READING PASSAGE
While the separate memory allocation cost of a linked list node with a
void* and its corresponding structure can be a major disadvantage,
there are some *major advantages* to using a void* in a generic linked
list interface.

1. Using function pointers to abstract behavior on the structure
pointed to by void*.

The two main function pointer types I'm referring to are these.

typedef void (*c_free_function_t)( void* );
typedef int (*c_compare_function_t)( const void* p, const void* q );

Consider what I use for my linked list free function.

\code
void c_list_free( c_list_t* list, c_free_function_t free_fn )
{
c_list_t* node;

while ( list )
{
node = list;
list = list->next;

if ( free_fn ) {
(*free_fn)( node->object );
}
c_free( node );
}
}
\endcode

The free_fn parameter abstracts what is required to properly destroy
the list node object. You can think of free_fn as a parallel to a C++
object destructor. If the linked list is responsible for the objects
it maintains, all you need to do to clean up the list is pass the
right destructor function. If the linked list is pointing to char*
arrays allocated with 'malloc', you can pass 'free' as the argument
and it will release each node's memory. If the structure is more
complicated, (for instance I have an auto-allocating structure called
c_string_t that maintains a dynamically allocated buffer), I can pass
a destructor specific to that c_string_t object. If the linked list
is a shallow reference to data, NULL can be passed to just destroy the
nodes themselves. I find this function convenient since I don't have
to write an iterating loop to release node resources.

RECORDS SUPPLIED
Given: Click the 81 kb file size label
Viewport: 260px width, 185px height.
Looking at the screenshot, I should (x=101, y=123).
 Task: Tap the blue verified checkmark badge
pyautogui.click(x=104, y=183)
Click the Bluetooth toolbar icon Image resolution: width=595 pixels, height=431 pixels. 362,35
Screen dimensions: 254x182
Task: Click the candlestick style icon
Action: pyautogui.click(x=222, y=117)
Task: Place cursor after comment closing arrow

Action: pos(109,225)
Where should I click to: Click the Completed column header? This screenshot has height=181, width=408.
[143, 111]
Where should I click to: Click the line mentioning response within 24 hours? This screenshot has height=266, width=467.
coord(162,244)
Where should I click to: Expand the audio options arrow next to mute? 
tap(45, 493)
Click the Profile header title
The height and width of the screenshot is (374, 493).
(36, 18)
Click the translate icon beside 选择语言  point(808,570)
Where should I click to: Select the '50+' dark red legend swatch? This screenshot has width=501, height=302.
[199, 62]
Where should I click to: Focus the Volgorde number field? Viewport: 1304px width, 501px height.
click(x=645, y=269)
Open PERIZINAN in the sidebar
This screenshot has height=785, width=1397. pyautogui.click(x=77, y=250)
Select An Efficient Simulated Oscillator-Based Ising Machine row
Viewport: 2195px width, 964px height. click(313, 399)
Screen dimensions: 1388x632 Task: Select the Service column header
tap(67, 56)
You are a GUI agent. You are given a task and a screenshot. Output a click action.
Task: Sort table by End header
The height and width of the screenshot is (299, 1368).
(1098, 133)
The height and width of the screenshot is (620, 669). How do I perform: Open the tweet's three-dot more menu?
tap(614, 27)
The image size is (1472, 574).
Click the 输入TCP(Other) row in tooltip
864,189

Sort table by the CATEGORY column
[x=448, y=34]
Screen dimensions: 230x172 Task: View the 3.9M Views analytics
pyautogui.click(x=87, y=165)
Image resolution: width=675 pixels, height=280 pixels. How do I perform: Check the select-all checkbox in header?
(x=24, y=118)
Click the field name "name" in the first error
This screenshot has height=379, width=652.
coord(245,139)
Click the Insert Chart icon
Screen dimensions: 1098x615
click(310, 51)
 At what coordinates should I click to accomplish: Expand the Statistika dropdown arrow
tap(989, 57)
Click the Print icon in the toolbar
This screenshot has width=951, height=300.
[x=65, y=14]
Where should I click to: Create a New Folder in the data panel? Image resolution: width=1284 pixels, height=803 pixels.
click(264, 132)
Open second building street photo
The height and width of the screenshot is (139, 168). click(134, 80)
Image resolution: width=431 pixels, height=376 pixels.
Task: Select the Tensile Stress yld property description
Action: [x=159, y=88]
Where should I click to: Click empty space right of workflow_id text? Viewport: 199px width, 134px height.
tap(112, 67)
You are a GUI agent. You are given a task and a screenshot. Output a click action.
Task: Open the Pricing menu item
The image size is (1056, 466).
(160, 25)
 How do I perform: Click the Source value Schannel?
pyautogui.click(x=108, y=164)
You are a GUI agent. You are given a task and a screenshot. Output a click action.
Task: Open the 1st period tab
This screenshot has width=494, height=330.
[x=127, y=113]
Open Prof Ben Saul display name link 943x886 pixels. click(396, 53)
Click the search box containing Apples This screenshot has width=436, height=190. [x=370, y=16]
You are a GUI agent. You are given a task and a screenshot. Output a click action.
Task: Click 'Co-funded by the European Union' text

PROBLEMS AND TASKS
1) In the linked list passage, in what situation can NULL be passed as the free_fn argument to c_list_free, and what is freed in that case?
2) Quote the linked list passage, everything from "1. Using function" down to "list free function.".
3) Answer these questions on the linked list passage:
(a) What are the names of the two function pointer types the author refers to?
(b) To what C++ feature does the author compare free_fn?
(c) Which function can be passed as the argument when the list points to char* arrays allocated with 'malloc'?

COMPLETE ANSWERS
1) NULL can be passed when the linked list is only a shallow reference to data. In that case only the nodes themselves are destroyed; no function is called on the objects they point to.

2)
1. Using function pointers to abstract behavior on the structure
pointed to by void*.

The two main function pointer types I'm referring to are these.

typedef void (*c_free_function_t)( void* );
typedef int (*c_compare_function_t)( const void* p, const void* q );

Consider what I use for my linked list free function.

3)
(a) c_free_function_t and c_compare_function_t
(b) A C++ object destructor
(c) free